Fig. 3.

Characterization of proHP2 purified from the conditioned medium of Sf9 cells infected by the recombinant baculovirus and mobility comparison with the natural proHP2 and HP2 in the hemolymph. (A) Following cationic exchange and nickel affinity chromatography, 1.0 μg of the purified proHP2 samples were resolved by 10% SDS-PAGE under reducing and non-reducing conditions and stained with Coomassie brilliant blue (CBB). (B) For mobility comparison, 1.0 μl of plasma from day 5, wandering (W5) larvae was treated with 1×SDS sample buffer in the presence or absence of DTT, separated by 10% SDS-PAGE, and detected by 1:1000 diluted HP2 antiserum and enzyme-linked secondary antibody.

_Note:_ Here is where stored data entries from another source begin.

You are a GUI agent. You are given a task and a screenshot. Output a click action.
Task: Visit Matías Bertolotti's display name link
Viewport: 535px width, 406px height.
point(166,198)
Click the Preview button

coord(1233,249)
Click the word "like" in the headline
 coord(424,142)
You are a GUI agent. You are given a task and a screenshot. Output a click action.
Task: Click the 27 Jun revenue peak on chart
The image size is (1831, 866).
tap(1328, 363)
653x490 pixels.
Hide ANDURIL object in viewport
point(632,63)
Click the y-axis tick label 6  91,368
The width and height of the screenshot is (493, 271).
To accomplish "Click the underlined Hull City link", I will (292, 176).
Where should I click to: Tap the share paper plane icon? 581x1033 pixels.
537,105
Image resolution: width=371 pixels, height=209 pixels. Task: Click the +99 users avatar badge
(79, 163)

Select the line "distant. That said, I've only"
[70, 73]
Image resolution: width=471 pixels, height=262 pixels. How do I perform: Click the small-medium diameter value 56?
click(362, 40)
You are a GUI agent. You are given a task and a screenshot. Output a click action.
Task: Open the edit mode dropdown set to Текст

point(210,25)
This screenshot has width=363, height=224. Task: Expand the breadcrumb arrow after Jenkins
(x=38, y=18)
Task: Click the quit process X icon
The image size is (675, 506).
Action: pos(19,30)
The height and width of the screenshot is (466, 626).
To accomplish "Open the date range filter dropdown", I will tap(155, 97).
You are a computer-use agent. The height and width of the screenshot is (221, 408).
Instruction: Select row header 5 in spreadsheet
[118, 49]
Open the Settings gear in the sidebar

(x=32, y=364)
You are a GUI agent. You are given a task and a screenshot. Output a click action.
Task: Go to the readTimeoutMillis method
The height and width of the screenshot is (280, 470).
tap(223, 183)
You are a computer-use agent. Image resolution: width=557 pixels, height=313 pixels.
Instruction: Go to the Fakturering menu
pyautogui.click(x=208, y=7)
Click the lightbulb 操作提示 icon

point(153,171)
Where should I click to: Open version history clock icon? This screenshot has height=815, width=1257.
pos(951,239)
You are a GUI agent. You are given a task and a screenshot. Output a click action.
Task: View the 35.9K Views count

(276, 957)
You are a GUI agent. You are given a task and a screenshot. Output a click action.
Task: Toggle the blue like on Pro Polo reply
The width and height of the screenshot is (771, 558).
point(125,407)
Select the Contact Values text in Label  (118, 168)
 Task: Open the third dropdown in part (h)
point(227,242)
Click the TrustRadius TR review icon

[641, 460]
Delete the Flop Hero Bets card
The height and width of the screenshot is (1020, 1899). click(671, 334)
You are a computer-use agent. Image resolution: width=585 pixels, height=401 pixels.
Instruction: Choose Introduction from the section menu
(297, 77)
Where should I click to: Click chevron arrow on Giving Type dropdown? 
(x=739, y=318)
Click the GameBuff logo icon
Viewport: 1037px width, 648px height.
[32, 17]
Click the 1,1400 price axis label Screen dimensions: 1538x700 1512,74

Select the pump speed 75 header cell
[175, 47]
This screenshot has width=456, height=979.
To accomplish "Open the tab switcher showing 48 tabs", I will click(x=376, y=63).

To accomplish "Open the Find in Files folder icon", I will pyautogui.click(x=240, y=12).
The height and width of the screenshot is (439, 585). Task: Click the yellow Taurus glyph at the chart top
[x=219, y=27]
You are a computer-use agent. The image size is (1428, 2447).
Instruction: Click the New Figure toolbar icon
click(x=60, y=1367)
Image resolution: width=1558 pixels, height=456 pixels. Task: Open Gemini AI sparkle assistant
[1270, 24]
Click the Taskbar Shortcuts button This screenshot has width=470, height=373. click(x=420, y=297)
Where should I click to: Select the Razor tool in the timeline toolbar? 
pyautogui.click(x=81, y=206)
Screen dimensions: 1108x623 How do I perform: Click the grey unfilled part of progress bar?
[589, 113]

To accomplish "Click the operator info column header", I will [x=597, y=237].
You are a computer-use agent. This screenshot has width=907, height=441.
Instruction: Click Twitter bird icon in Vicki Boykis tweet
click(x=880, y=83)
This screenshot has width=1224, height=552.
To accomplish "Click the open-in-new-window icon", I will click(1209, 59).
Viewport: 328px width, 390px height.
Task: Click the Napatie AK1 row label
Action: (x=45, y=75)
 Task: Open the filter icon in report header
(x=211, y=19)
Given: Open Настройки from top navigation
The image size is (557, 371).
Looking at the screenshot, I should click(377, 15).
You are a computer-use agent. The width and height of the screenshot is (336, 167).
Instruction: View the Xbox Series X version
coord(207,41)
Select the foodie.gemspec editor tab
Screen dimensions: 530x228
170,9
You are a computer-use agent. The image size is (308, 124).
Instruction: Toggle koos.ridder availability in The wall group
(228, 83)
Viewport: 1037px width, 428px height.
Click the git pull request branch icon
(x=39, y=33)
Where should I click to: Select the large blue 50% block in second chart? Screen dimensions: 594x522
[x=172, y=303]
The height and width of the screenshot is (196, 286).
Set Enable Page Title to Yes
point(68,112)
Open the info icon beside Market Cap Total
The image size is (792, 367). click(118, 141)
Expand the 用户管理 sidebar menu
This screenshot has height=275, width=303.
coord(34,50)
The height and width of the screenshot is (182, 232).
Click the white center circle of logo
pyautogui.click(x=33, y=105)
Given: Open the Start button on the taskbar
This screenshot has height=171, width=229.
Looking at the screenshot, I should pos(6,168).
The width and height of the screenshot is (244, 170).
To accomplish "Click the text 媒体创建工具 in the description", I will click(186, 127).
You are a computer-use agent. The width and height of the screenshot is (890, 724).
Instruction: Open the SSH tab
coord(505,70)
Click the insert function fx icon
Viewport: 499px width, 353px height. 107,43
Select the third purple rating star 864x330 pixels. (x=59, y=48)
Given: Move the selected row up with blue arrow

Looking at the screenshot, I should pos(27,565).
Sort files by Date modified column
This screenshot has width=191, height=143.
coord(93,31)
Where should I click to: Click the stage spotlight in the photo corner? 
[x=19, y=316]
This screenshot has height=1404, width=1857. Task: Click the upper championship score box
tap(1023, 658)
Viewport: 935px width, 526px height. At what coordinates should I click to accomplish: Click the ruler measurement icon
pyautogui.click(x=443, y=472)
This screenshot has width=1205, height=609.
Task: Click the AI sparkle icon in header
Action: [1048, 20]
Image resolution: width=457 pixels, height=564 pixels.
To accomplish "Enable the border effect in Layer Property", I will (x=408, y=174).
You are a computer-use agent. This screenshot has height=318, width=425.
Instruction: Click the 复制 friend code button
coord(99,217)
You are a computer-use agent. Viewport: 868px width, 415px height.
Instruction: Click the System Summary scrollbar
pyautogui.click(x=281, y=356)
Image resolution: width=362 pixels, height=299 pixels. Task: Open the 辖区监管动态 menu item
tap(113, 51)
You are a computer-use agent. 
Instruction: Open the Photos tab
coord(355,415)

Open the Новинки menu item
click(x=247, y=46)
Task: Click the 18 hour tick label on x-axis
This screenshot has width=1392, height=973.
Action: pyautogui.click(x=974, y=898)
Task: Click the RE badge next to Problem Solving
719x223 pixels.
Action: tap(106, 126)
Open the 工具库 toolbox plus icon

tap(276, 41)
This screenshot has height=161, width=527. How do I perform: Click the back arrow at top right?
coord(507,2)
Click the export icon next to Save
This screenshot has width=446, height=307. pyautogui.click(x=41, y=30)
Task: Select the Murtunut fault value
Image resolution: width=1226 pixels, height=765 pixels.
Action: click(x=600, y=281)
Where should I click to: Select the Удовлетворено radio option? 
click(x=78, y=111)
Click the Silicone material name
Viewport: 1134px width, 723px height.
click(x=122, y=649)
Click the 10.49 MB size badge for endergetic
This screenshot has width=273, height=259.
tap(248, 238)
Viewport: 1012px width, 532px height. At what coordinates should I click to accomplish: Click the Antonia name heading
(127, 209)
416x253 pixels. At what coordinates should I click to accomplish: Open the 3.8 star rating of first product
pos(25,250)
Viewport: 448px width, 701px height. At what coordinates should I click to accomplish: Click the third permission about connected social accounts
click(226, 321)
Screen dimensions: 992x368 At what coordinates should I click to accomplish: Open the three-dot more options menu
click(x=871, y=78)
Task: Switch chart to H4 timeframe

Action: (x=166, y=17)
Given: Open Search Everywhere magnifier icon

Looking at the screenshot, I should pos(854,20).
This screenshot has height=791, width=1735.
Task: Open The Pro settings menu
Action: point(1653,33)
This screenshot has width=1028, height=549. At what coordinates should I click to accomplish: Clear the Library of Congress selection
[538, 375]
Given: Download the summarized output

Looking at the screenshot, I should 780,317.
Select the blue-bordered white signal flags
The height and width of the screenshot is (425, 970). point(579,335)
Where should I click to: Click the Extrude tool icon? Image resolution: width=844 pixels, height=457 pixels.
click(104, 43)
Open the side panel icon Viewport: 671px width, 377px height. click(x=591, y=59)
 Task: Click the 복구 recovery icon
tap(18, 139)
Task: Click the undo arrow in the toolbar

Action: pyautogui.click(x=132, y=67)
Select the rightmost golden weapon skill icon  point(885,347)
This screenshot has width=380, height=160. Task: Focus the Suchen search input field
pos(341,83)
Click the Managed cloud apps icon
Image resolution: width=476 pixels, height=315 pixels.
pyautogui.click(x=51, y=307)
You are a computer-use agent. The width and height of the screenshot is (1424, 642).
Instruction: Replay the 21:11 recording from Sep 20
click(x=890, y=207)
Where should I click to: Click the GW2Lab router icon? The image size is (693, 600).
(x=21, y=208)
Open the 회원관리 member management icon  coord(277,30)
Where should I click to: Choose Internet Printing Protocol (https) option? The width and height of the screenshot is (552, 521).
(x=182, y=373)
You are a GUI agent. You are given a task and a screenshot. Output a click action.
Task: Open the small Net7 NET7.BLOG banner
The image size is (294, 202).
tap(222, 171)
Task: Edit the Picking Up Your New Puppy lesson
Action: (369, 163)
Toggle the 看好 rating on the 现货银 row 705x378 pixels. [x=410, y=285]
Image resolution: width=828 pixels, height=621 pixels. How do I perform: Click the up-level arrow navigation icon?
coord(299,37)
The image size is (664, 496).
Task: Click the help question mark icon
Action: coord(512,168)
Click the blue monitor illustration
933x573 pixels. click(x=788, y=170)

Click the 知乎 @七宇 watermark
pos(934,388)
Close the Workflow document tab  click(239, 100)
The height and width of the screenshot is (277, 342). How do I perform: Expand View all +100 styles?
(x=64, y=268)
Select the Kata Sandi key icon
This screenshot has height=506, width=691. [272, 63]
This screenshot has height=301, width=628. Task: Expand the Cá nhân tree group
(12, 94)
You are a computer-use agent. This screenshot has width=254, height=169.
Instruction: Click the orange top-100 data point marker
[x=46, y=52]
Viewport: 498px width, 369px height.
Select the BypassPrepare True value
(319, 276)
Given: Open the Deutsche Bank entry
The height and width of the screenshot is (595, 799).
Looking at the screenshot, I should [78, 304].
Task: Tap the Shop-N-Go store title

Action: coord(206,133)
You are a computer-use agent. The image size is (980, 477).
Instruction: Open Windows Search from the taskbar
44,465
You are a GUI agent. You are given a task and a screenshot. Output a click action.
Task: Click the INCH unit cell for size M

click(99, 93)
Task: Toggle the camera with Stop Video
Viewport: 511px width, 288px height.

The proHP2, HP2 catalytic domain, and uncharacterized protein bands are labeled “▶”, “●”, and “*”, respectively. On the right, the HP2 catalytic domain (●) was attached to the light chain and had migrated slower than proHP2 (▶). (C) The gel-separated proHP2 (50 ng, +/− DTT) was transferred onto a nitrocellulose membrane for immunoblot analysis using 1:1000 diluted HP2 (left, middle) or hexahistidine (right) antiserum as the primary antibody. (D) The purified proHP2 was treated with buffer (C for control), PNGase F (N), neuraminidase A and O-glycosidase (O), or all three enzymes (N+O) prior to 7.5% SDS-PAGE and immunoblot analysis. In panels A–D, sizes and positions of the M_r makers are indicated on the left.